State of New York, Respondent, v Shaw Contract Flooring Services, Inc., Defendant, and Rochester Linoleum and Carpet Center, Inc., Appellant.

[*1] Woods, Oviatt & Gilman, L.L.P., Rochester (Greta K. Kolcon of counsel), for appellant.

Andrew M. Cuomo, Attorney General, Albany (Owen Demuth of counsel), for respondent.

Carpinello, J. Appeal from an order of the Supreme Court (Teresi, J.), entered November 30, 2006 in Albany County, which, among other things, partially denied the motion of defendant Rochester Linoleum and Carpet Center, Inc. to dismiss the complaint against it.

During the course of a renovation project at the State University of New York at Alfred, asbestos was released into a dormitory as the result of abrasion of tiles during flooring work. It is undisputed that this work was performed by a subcontractor of defendant Rochester Linoleum and Carpet Center, Inc. After remediation, plaintiff commenced this action alleging, as relevant on appeal, negligence and public nuisance against Rochester. Rochester's unsuccessful motion to dismiss these two causes of action for failure to state a cognizable claim has prompted this appeal. [*2]

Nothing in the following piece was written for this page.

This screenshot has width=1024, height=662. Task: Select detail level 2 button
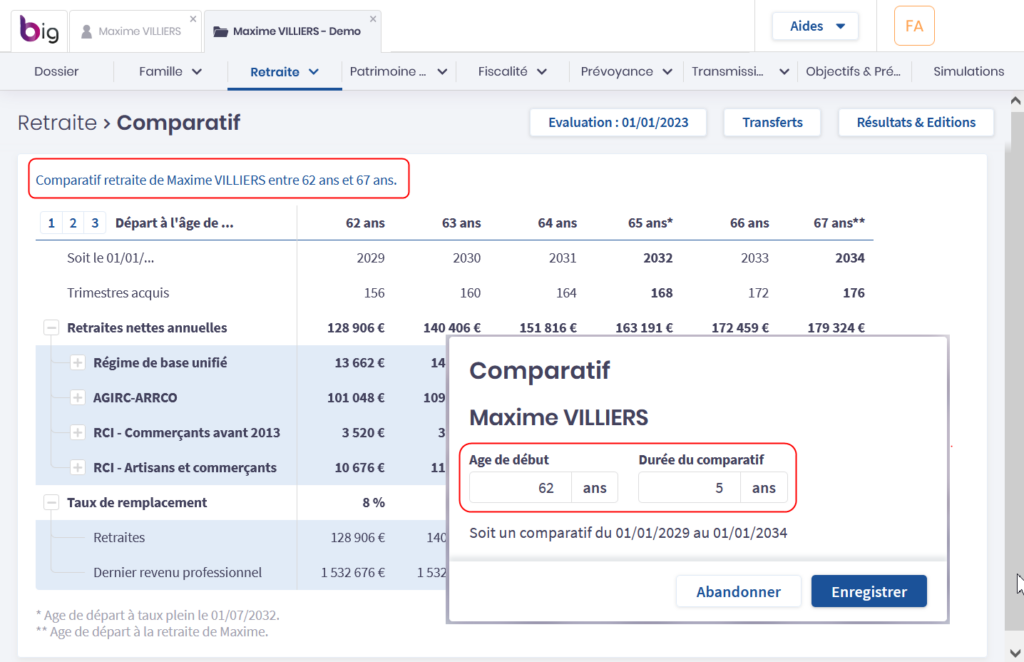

With respect to the negligence cause of action, the amended complaint alleges that Rochester undertook the flooring work for the subject renovation project from another entity, that Rochester had been advised that the existing flooring contained asbestos and that, as a result, the work was inherently dangerous and that Rochester and its agents and/or representatives thereafter performed the work in such a manner that asbestos was released into the air (see Rosenberg v Equitable Life Assur. Socy. of U.S., 79 NY2d 663, 670 [1992]). With respect to the public nuisance cause of action, the amended complaint alleges that Rochester's conduct disregarded the rights of all dormitory residents, as well as other persons visiting or otherwise occupying it. Upon affording the amended complaint liberal construction, deeming all allegations against Rochester to be true and according plaintiff "the benefit of every possible favorable inference" (Leon v Martinez, 84 NY2d 83, 87 [1994]; see e.g. Rovello v Orofino Realty Co., 40 NY2d 633, 634-635 [1976]), we are satisfied that plaintiff stated legally cognizable causes of action sounding in both negligence and public nuisance. We further note that, "[i]n assessing a motion under CPLR 3211 (a) (7), . . . a court may freely consider affidavits submitted by the plaintiff to remedy any defects in the complaint" (Leon v Martinez, 84 NY2d at 88). Here, plaintiff submitted the affidavit of a sales representative affiliated with Rochester who established that Rochester was indeed actively involved in the subject flooring project and had been advised that the existing flooring in the dormitory contained asbestos. Consideration of this affidavit supports the finding that plaintiff has stated causes of action against Rochester.

Mercure, J.P., Peters, Rose and Kavanagh, JJ., concur. Ordered that the order is affirmed, without costs.